La más grande
Crecí en una época donde el tenis se desprendía de ese mito clasista que le envolvía en celofán, uniformándolo de Lacoste, Sergio Tacchini o Fila. Este deporte, que en pocos años pasó de la Jack Kramer de madera, a la Wilson de aluminio y a la Penn de grafito, fue acercándose al gran público a partir de la arrasadora personalidad de un grupo de jugadores que transformaron un juego blanco, silencioso e inmaculado, en un espectáculo apasionante.
Fueron tiempos donde los tenistas tenían la asombrosa capacidad de identificarse con miles de aficionados en función de su forma de vestir, su manera de hablar, su estilo y sus batallas. No importaba quién ganaba, sino cuál emocionaba más: el rumano Ilie Nastase, el neoyorquino descendiente de lituanos Vitas Gerulaitis, el sueco Björn Borg que heredó su escuela a Mats Willander y Stefan Edberg; los australianos Ken Rosewall, Rod Laver y John Newcombe; los estadunidenses Arthur Ashe, Roscoe Tanner y el exuberante Jimmy Connors; los argentinos Guillermo Vilas y José Luis Clerc; el checoslovaco Ivan Lendl que llevaba su ropa en bolsas de supermercado y el fenomenal John McEnroe, cuyo carácter, dominio y explosividad en las pistas, dieron al tenis una acidez extraordinaria, marcando a generaciones de aficionados que les mirábamos por televisión.
Después llegaron Sampras y Agassi, y más adelante Federer, Nadal y Djokovic.
Pero en aquellos años dorados, existieron dos jugadoras que cautivaron como nadie a millones de personas: Martina Navratilova y Chris Evert llevaron el tenis a niveles de audiencia nunca vistos.

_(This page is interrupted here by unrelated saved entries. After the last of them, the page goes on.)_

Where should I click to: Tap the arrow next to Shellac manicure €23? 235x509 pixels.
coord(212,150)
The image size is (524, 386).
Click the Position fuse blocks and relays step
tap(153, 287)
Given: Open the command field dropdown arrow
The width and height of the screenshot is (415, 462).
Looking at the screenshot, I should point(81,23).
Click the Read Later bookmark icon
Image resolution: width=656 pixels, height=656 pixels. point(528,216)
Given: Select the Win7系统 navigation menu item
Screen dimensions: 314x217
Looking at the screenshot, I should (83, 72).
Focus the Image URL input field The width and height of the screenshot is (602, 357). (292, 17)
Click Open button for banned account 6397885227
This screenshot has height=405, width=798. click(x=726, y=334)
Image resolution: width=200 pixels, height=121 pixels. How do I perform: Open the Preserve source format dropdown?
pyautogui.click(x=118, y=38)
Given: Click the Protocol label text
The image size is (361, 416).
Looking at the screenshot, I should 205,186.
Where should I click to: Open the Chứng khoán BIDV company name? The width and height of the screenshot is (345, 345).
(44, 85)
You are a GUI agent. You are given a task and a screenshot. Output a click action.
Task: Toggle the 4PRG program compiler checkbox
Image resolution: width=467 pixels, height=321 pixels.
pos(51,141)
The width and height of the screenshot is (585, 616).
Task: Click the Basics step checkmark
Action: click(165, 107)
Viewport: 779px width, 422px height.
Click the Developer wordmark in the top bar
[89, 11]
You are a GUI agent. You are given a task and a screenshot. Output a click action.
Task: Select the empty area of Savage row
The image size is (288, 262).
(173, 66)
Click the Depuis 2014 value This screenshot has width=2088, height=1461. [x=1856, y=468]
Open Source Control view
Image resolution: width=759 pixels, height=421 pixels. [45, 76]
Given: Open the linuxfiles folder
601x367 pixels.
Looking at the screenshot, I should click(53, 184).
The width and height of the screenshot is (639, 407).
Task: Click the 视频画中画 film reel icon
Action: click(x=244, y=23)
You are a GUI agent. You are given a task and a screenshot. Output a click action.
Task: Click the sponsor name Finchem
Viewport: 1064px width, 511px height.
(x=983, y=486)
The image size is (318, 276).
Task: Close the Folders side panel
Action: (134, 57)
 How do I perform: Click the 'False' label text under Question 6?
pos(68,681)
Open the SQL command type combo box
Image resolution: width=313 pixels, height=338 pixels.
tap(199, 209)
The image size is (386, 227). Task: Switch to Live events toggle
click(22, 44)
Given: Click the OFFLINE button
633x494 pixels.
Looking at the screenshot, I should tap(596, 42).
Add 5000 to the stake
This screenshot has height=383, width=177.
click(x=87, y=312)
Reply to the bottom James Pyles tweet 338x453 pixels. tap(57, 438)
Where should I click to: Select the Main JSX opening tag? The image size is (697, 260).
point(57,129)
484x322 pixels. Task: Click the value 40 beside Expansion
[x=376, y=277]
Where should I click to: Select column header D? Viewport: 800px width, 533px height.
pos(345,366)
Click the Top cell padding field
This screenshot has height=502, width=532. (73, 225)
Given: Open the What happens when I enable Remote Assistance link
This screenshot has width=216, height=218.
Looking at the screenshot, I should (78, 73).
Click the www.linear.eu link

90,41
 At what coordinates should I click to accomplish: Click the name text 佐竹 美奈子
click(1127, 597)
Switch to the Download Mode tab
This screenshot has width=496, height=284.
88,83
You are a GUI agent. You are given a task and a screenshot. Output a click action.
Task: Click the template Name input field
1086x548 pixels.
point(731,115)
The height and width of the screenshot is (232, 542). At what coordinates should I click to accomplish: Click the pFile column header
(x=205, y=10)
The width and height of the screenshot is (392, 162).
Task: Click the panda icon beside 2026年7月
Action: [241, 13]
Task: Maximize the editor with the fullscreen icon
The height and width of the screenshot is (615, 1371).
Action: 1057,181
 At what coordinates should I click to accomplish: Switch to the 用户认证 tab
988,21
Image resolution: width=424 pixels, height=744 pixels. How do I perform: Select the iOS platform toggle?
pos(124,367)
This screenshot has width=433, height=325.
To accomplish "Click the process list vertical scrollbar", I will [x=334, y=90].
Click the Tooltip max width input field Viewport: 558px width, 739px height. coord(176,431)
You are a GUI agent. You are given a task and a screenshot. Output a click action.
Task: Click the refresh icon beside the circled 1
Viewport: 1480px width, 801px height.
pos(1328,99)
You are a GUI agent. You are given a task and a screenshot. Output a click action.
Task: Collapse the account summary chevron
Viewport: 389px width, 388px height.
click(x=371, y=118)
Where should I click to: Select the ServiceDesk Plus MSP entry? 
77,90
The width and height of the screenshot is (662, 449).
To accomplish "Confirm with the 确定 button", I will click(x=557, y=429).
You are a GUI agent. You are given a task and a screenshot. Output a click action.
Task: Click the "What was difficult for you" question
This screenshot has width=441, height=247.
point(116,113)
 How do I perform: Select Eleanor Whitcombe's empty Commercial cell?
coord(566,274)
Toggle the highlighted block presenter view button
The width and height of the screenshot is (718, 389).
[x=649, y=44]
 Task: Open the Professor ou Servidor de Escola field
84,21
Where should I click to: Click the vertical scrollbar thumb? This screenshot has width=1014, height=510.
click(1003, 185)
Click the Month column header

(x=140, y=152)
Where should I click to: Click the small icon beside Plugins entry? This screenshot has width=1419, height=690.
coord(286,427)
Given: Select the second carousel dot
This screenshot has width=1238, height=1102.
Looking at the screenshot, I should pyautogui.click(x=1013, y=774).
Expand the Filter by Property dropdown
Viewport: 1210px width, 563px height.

Recogiendo la estafeta de Billie Jean King y pasándola a Graf y Sabatini, protagonizaron el liderazgo del deporte femenino como uno de los movimientos más emotivos del siglo XX.
Ante el inminente retiro de Serena, la más grande, vale la pena recordar de dónde viene para saber el lugar que ocupará en el deporte universal.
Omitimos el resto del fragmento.